DNSC 6280. Supply Chain Analytics. 3 Credits.
Analytical framework for how supply chains function for decision making. Decision models studied include inventory management, integrated transportation, risk pooling, network coordination, and supplier management. Prerequisites: DNSC 6202; or DNSC 6203 and DNSC 6206; or MBAD 6224.
DNSC 6290. Special Topics. 3 Credits.
Experimental offering; new course topics and teaching methods. May be repeated once for credit.
DNSC 6298. Directed Readings and Research. 3 Credits.
DNSC 6300. Thesis Seminar. 3 Credits.
DNSC 6401. Sustainable Supply Chains. 1.5 Credit.
Introduction to integrating environmental management and sustainability concepts into the operations and supply chain management fields.
DNSC 6403. Visualization for Analytics. 1.5 Credit.
Use of data visualization software technology in the context of exploratory and reporting capabilities. SAS Visual Analytics/Statistics and other methodologies. Various graphical approaches to preparing and visualizing data. Prerequisites: DNSC 6206 and DNSC 6203; or DNSC 6202; or MBAD 6224 (if chosen for the prerequisite, DNSC 6206 must be completed before taking DNSC 6203).

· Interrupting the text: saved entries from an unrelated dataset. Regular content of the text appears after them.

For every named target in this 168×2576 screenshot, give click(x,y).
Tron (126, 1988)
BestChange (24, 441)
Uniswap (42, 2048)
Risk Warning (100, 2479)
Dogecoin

DNSC 6404. Sports Analytics. 1.5 Credit.
Analyzing and leveraging information throughout a sports organization. Strategies for gaining competitive advantage on the field of play; player analysis; and business operations. Prerequisites: DNSC 6206 and DNSC 6203; or DNSC 6202; or MBAD 6224 (note that DNSC 6206 must be completed before taking DNSC 6203).
DNSC 6500. Analytic Skills for Managers. 1 Credit.
Topics vary by semester. May be repeated for credit provided the topic differs. Consult the Schedule of Classes for more details. Restricted to students in the MBA program.
DNSC 8328. Special Topics in Decision Making. 3 Credits.
Special topics and advanced applications, such as catastrophe theory, Markovian decision processes, and Bayesian statistics. May be repeated once for credit.
DNSC 8385. Special Topics in Research Methods. 3 Credits.
Research problems and issues related to student dissertations form topics for readings, group discussions, and assigned papers.
DNSC 8392. Computational Optimization. 3 Credits.
The description, design, and programming of efficient computational methods for large-scale optimization problems; introduction to software, optimization solvers, and programming languages used by professionals to code and model industry-size optimization problems.
DNSC 8393. Applied Stochastic Models for Business. 3 Credits.
In-depth coverage of stochastic models and their applications in business and industry; applications to marketing, call center modeling, finance, queuing systems, and operations.
DNSC 8394. Stochastic Programming. 3 Credits.
The intersection of probability theory and statistics with mathematical programming for modeling optimization problems that involve uncertainty. Basic knowledge of linear programing, elementary analysis and probability. Emphasis on algorithmic methods to solve stochastic programming instances.
DNSC 8397. Advanced Special Topics. 1-3 Credits.
Current research and scholarly issues in management science.
DNSC 8998. Advanced Readings and Research. 1-12 Credits.
May be repeated for credit. Restricted to doctoral candidates preparing for the general examination.
DNSC 8999. Dissertation Research. 1-12 Credits.
May be repeated for credit. Restricted to doctoral candidates.